[begin MATERIAL FOR THIS EXERCISE]
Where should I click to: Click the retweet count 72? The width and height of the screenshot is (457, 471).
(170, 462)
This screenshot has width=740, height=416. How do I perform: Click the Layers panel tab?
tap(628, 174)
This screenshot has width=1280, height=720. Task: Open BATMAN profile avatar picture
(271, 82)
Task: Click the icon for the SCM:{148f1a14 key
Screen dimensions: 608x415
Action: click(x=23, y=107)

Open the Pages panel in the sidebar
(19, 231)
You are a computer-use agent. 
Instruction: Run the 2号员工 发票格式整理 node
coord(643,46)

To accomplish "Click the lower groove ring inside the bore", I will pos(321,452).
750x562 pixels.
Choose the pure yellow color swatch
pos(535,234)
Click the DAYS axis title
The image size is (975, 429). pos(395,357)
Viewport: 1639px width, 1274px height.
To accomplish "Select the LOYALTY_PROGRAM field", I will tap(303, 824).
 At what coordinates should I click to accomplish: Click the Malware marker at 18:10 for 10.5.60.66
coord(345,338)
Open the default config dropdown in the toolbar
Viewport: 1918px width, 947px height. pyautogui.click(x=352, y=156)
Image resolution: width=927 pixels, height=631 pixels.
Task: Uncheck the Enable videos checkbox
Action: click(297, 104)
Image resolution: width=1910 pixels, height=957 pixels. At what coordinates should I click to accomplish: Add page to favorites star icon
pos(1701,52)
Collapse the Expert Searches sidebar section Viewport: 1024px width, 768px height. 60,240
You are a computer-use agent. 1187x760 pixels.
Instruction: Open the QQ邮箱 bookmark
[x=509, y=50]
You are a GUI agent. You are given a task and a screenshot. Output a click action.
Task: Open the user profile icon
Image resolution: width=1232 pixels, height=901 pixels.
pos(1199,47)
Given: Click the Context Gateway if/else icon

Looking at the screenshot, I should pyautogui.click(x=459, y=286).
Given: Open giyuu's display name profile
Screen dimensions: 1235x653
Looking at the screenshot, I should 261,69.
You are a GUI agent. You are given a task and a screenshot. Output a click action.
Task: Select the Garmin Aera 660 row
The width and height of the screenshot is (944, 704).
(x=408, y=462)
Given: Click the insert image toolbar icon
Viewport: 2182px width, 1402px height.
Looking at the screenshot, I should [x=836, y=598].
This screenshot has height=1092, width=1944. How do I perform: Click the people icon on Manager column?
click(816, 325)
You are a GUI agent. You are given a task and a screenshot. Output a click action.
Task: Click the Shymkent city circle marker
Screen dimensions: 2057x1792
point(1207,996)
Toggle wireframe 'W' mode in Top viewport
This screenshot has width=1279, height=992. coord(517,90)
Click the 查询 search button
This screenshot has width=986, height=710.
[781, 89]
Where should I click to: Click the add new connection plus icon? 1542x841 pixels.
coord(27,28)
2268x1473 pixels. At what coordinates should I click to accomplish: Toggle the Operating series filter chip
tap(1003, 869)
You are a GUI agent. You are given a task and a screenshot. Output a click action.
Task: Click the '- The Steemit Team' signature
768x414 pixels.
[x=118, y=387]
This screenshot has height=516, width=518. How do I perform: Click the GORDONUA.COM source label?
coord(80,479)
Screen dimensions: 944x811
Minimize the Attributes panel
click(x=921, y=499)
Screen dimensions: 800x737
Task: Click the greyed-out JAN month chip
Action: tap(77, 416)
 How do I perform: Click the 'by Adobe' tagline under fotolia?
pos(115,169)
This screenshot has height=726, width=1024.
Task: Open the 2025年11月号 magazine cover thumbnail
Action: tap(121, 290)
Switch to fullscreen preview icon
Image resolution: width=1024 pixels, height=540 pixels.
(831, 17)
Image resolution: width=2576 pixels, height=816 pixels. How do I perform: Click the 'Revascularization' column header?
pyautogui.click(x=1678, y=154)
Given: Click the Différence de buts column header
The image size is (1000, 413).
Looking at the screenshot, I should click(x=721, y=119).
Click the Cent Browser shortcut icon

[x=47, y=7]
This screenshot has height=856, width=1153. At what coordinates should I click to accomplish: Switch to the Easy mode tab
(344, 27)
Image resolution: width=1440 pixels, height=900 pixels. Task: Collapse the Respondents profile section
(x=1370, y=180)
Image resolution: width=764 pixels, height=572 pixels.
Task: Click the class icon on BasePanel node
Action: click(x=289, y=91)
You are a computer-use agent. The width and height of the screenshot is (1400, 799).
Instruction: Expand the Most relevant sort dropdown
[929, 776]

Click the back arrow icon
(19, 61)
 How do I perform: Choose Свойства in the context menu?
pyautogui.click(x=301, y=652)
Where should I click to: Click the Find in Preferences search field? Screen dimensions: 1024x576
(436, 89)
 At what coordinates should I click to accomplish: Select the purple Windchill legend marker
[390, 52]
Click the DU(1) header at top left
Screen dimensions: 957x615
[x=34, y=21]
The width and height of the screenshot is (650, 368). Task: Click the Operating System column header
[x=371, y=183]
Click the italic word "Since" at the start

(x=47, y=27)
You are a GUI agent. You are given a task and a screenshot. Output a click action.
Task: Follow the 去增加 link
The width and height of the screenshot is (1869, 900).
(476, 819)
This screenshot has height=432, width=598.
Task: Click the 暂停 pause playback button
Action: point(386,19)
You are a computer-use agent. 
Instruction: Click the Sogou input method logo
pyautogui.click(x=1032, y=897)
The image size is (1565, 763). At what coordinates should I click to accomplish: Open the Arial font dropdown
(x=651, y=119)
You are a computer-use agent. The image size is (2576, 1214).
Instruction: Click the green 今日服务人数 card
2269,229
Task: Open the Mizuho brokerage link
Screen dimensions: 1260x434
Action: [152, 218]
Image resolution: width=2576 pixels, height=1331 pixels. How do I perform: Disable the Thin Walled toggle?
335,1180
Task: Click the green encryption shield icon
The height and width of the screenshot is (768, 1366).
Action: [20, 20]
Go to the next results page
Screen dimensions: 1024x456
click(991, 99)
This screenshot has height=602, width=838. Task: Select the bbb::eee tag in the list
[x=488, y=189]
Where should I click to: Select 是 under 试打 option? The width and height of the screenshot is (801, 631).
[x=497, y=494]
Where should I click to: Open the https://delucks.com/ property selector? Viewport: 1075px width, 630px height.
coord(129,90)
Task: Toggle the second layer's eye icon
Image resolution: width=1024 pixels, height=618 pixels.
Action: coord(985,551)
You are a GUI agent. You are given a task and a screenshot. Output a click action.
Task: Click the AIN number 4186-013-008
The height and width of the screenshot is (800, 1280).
[end MATERIAL FOR THIS EXERCISE]
◆ **WRITTEN EXERCISE**
Copy every item above verbatim, from the first line to the last.

◆ **CORRECT OUTPUT**
Where should I click to: Click the retweet count 72? The width and height of the screenshot is (457, 471).
(170, 462)
This screenshot has width=740, height=416. How do I perform: Click the Layers panel tab?
tap(628, 174)
This screenshot has width=1280, height=720. Task: Open BATMAN profile avatar picture
(271, 82)
Task: Click the icon for the SCM:{148f1a14 key
Screen dimensions: 608x415
Action: click(x=23, y=107)

Open the Pages panel in the sidebar
(19, 231)
You are a computer-use agent. 
Instruction: Run the 2号员工 发票格式整理 node
coord(643,46)

To accomplish "Click the lower groove ring inside the bore", I will pos(321,452).
750x562 pixels.
Choose the pure yellow color swatch
pos(535,234)
Click the DAYS axis title
The image size is (975, 429). pos(395,357)
Viewport: 1639px width, 1274px height.
To accomplish "Select the LOYALTY_PROGRAM field", I will tap(303, 824).
 At what coordinates should I click to accomplish: Click the Malware marker at 18:10 for 10.5.60.66
coord(345,338)
Open the default config dropdown in the toolbar
Viewport: 1918px width, 947px height. pyautogui.click(x=352, y=156)
Image resolution: width=927 pixels, height=631 pixels.
Task: Uncheck the Enable videos checkbox
Action: click(297, 104)
Image resolution: width=1910 pixels, height=957 pixels. At what coordinates should I click to accomplish: Add page to favorites star icon
pos(1701,52)
Collapse the Expert Searches sidebar section Viewport: 1024px width, 768px height. 60,240
You are a computer-use agent. 1187x760 pixels.
Instruction: Open the QQ邮箱 bookmark
[x=509, y=50]
You are a GUI agent. You are given a task and a screenshot. Output a click action.
Task: Open the user profile icon
Image resolution: width=1232 pixels, height=901 pixels.
pos(1199,47)
Given: Click the Context Gateway if/else icon

Looking at the screenshot, I should pyautogui.click(x=459, y=286).
Given: Open giyuu's display name profile
Screen dimensions: 1235x653
Looking at the screenshot, I should 261,69.
You are a GUI agent. You are given a task and a screenshot. Output a click action.
Task: Select the Garmin Aera 660 row
The width and height of the screenshot is (944, 704).
(x=408, y=462)
Given: Click the insert image toolbar icon
Viewport: 2182px width, 1402px height.
Looking at the screenshot, I should [x=836, y=598].
This screenshot has height=1092, width=1944. How do I perform: Click the people icon on Manager column?
click(816, 325)
You are a GUI agent. You are given a task and a screenshot. Output a click action.
Task: Click the Shymkent city circle marker
Screen dimensions: 2057x1792
point(1207,996)
Toggle wireframe 'W' mode in Top viewport
This screenshot has width=1279, height=992. coord(517,90)
Click the 查询 search button
This screenshot has width=986, height=710.
[781, 89]
Where should I click to: Click the add new connection plus icon? 1542x841 pixels.
coord(27,28)
2268x1473 pixels. At what coordinates should I click to accomplish: Toggle the Operating series filter chip
tap(1003, 869)
You are a GUI agent. You are given a task and a screenshot. Output a click action.
Task: Click the '- The Steemit Team' signature
768x414 pixels.
[x=118, y=387]
This screenshot has height=516, width=518. How do I perform: Click the GORDONUA.COM source label?
coord(80,479)
Screen dimensions: 944x811
Minimize the Attributes panel
click(x=921, y=499)
Screen dimensions: 800x737
Task: Click the greyed-out JAN month chip
Action: tap(77, 416)
 How do I perform: Click the 'by Adobe' tagline under fotolia?
pos(115,169)
This screenshot has height=726, width=1024.
Task: Open the 2025年11月号 magazine cover thumbnail
Action: tap(121, 290)
Switch to fullscreen preview icon
Image resolution: width=1024 pixels, height=540 pixels.
(831, 17)
Image resolution: width=2576 pixels, height=816 pixels. How do I perform: Click the 'Revascularization' column header?
pyautogui.click(x=1678, y=154)
Given: Click the Différence de buts column header
The image size is (1000, 413).
Looking at the screenshot, I should click(x=721, y=119).
Click the Cent Browser shortcut icon

[x=47, y=7]
This screenshot has height=856, width=1153. At what coordinates should I click to accomplish: Switch to the Easy mode tab
(344, 27)
Image resolution: width=1440 pixels, height=900 pixels. Task: Collapse the Respondents profile section
(x=1370, y=180)
Image resolution: width=764 pixels, height=572 pixels.
Task: Click the class icon on BasePanel node
Action: click(x=289, y=91)
You are a computer-use agent. The width and height of the screenshot is (1400, 799).
Instruction: Expand the Most relevant sort dropdown
[929, 776]

Click the back arrow icon
(19, 61)
 How do I perform: Choose Свойства in the context menu?
pyautogui.click(x=301, y=652)
Where should I click to: Click the Find in Preferences search field? Screen dimensions: 1024x576
(436, 89)
 At what coordinates should I click to accomplish: Select the purple Windchill legend marker
[390, 52]
Click the DU(1) header at top left
Screen dimensions: 957x615
[x=34, y=21]
The width and height of the screenshot is (650, 368). Task: Click the Operating System column header
[x=371, y=183]
Click the italic word "Since" at the start

(x=47, y=27)
You are a GUI agent. You are given a task and a screenshot. Output a click action.
Task: Follow the 去增加 link
The width and height of the screenshot is (1869, 900).
(476, 819)
This screenshot has height=432, width=598.
Task: Click the 暂停 pause playback button
Action: point(386,19)
You are a computer-use agent. 
Instruction: Click the Sogou input method logo
pyautogui.click(x=1032, y=897)
The image size is (1565, 763). At what coordinates should I click to accomplish: Open the Arial font dropdown
(x=651, y=119)
You are a computer-use agent. The image size is (2576, 1214).
Instruction: Click the green 今日服务人数 card
2269,229
Task: Open the Mizuho brokerage link
Screen dimensions: 1260x434
Action: [152, 218]
Image resolution: width=2576 pixels, height=1331 pixels. How do I perform: Disable the Thin Walled toggle?
335,1180
Task: Click the green encryption shield icon
The height and width of the screenshot is (768, 1366).
Action: [20, 20]
Go to the next results page
Screen dimensions: 1024x456
click(991, 99)
This screenshot has height=602, width=838. Task: Select the bbb::eee tag in the list
[x=488, y=189]
Where should I click to: Select 是 under 试打 option? The width and height of the screenshot is (801, 631).
[x=497, y=494]
Where should I click to: Open the https://delucks.com/ property selector? Viewport: 1075px width, 630px height.
coord(129,90)
Task: Toggle the second layer's eye icon
Image resolution: width=1024 pixels, height=618 pixels.
Action: coord(985,551)
You are a GUI agent. You are given a task and a screenshot. Output a click action.
Task: Click the AIN number 4186-013-008
The height and width of the screenshot is (800, 1280).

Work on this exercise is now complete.